Thursday 01/05/2008 

Current mood:  depressed
Category: Life
Have you ever been so right about something so bad and depressing that you wish you were wrong in order to smile and feel well? Or feel so miserable that you wish you could just phase out of existance and not look back? All rhetoric, of course. But friends call/text me because of guilt. When I call people to actually do something, their world is too busy, yet when I'm later in the company of them and their friends, I hear, "Oh, remember the other night when we went out to SO&SO place and..." ... gee, thought they were busy. Figures. Then the girl I had gone out with a couple of times whom I thought was very beautiful, very fascinating, and very intelligent...ends up stopping communication with me altogether. Why? No clue. I guess that's how the inconsiderate, fake people of this world tell others they no longer wish to date. Am I pissed? No, no reason to be, just disappointed that even the most sincere and interesting intellectuals can be so cold-hearted.

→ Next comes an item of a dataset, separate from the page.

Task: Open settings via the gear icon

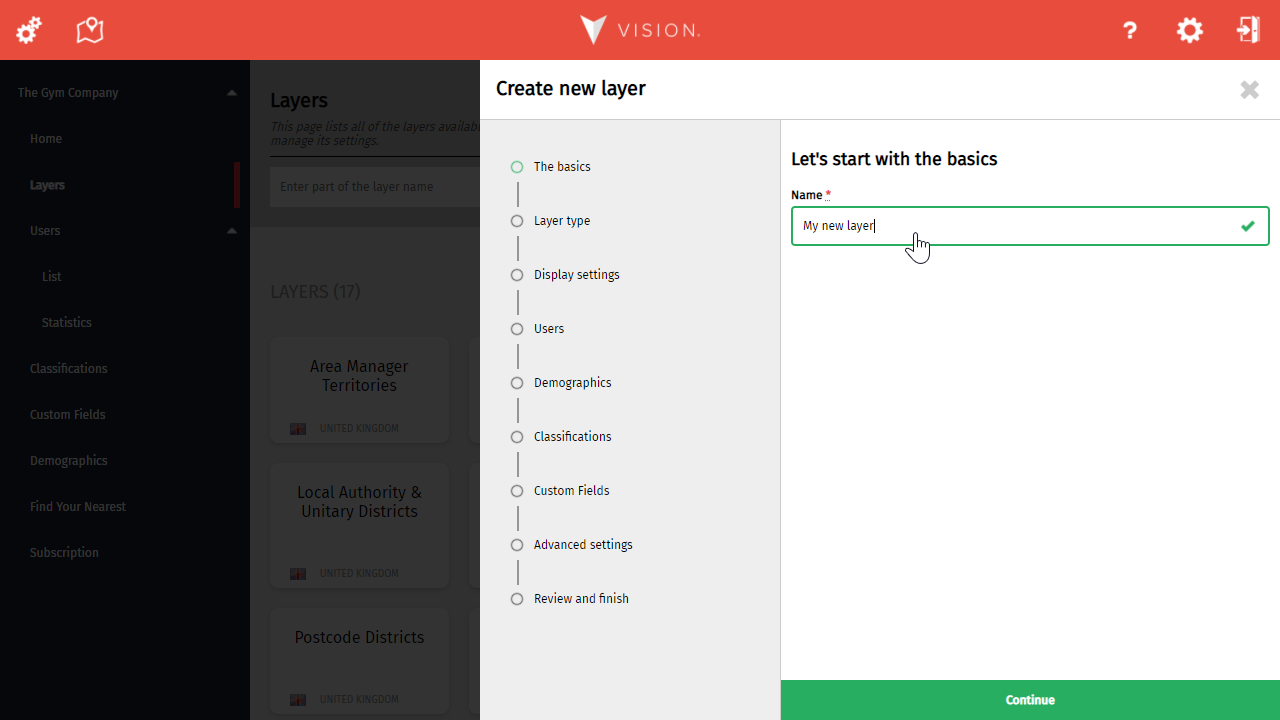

I still can't find a job. Totally sucks..

Had plans to go on a date with Tina, a girl I had gone on a date with before whom finds me interesting, but even she made plans on top of mine to date someone. She still hasn't denied it.

Went and hung out with Veronica a couple of weeks ago and went to miniature golf. She looked bored out of her mind. It's interesting how facial and body language speaks louder than words and she looked like she wanted to go home. Afterward, I asked if she wanted to go eat or do something else...she comtemplated going home or eating, either way. I only agreed to go seperate ways because she looked bored. It's not her fault I'm no more exciting & fun than a hive of wasps in a tube sock being beaten over your head.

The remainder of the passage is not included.